Towards An Autonomous National Navy
Japan continued in its efforts to build up a strong national naval industry. Following a strategy of "copy, improve, innovate", foreign ships of various designs were usually analysed in depth, their specifications often improved on, and then were purchased in pairs so as to organize comparative testing and improvements. Over the years, the importation of whole classes of ships was progressively substituted by local assembly, and then complete local production, starting with the smallest ships, such as torpedo boats and cruisers in the 1880s, to finish with whole battleships in the early 20th century. The last major purchase was in 1913 when the battlecruiser Kongō was purchased from the Vickers shipyard. By 1918, there was no aspect of shipbuilding technology where Japanese capabilities fell significantly below world standards.
The period immediately after Tsushima also saw the IJN, under the influence of the navalist theoretician Satō Tetsutarō, adopt an explicit policy of building for a potential future conflict against the United States Navy. Satō called for a battlefleet at least 70% as strong as that of the USA. In 1907, the official policy of the Navy became an 'eight-eight fleet' of eight modern battleships and eight battlecruisers. However, financial constraints prevented this ideal ever becoming a reality.

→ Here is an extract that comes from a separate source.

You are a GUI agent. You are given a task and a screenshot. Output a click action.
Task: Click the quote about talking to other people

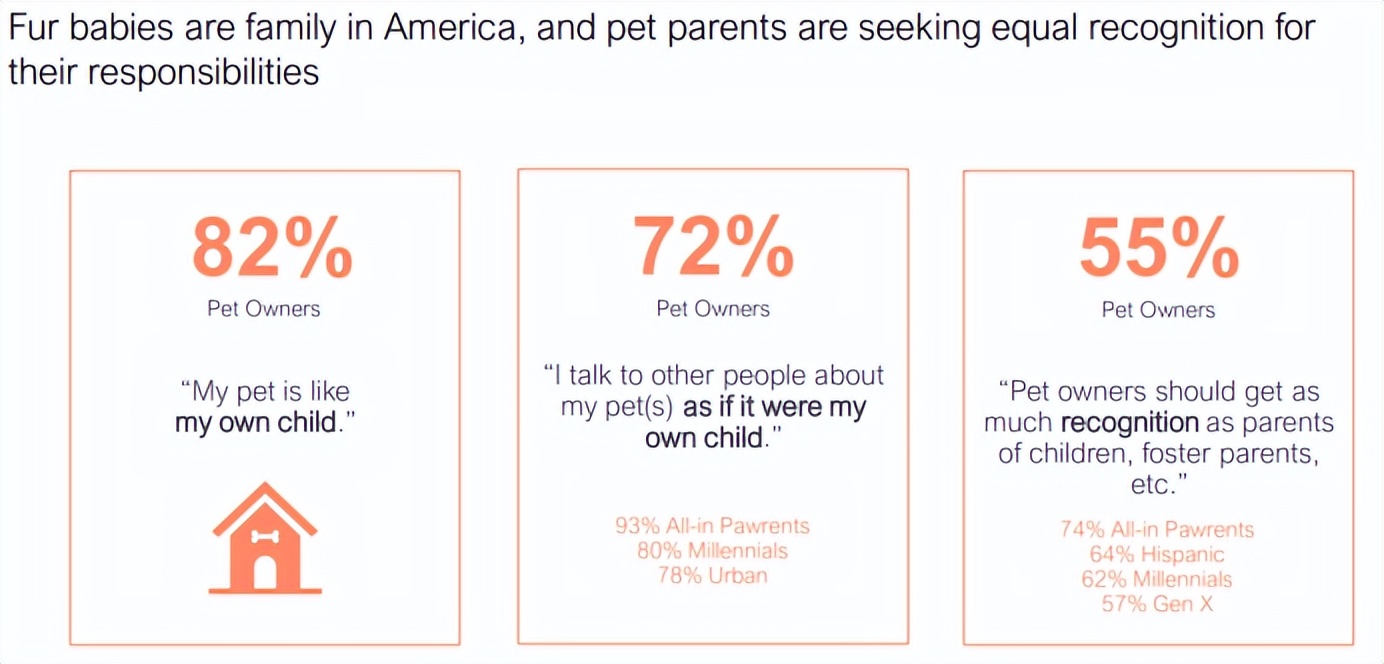pos(713,406)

By 1920, the Imperial Japanese Navy was the world's third largest navy and a leader in naval development:
- Following its 1897 invention by Marconi, the Japanese Navy was the first navy to employ wireless telegraphy in combat, at the 1905 Battle of Tsushima.
- In 1905, it began building the battleship Satsuma, at the time the largest warship in the world by displacement, and the first ship to be designed, ordered and laid down as an "all-big-gun" battleship, about one year prior to the launching of HMS Dreadnought. However, due to a lack of material, she was completed with a mixed battery of rifles, launched on 15 November 1906, and completed on 25 March 1910.
- Between 1903 and 1910, Japan began to build battleships domestically. The 1906 battleship Satsuma was built in Japan with about 80% material imported from Great Britain, with the following battleship class in 1909, the Kawachi, being built with only 20% imported parts.